Collected data entries
╔══

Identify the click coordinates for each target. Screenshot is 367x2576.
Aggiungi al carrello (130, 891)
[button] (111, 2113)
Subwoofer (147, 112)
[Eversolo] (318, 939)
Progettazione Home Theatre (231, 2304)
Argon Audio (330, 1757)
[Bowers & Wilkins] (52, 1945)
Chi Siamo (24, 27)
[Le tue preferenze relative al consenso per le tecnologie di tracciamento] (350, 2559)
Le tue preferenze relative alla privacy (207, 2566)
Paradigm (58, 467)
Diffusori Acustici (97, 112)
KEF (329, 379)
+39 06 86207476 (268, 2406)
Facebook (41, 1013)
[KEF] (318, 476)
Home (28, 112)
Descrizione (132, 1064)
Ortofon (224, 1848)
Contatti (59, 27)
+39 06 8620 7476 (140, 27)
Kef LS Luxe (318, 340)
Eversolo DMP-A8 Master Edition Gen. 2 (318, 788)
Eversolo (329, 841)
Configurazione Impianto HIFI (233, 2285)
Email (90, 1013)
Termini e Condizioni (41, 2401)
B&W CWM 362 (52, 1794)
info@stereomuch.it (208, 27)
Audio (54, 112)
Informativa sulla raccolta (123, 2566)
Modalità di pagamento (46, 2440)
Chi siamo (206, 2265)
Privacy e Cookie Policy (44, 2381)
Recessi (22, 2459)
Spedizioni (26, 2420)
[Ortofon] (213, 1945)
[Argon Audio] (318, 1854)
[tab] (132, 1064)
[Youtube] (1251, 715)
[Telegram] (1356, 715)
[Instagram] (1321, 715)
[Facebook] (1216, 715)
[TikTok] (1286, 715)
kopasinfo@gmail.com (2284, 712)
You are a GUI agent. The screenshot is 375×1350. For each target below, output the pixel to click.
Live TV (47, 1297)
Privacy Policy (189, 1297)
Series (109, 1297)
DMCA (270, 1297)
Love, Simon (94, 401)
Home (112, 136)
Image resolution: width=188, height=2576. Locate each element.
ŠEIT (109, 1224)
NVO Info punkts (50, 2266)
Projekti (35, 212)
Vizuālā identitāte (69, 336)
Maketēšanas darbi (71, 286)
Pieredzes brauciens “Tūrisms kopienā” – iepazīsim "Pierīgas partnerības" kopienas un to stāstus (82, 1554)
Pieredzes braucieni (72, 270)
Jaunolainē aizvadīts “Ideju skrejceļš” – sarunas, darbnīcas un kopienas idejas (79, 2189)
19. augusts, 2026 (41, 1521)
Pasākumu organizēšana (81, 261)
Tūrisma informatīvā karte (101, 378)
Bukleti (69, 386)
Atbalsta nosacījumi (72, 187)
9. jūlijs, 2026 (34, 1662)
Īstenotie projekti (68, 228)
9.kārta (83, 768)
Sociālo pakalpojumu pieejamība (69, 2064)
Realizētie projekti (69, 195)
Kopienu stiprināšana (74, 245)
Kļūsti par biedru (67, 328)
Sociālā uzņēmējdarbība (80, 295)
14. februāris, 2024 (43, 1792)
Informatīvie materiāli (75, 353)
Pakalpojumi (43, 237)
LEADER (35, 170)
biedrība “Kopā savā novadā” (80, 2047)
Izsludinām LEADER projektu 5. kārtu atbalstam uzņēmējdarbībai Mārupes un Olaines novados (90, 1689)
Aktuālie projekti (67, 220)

╚══

**YOUR TASK**
Looking at the records above, count the lines with the word "Home" in them; reply with the number only.

**EXERCISE RESULT**
3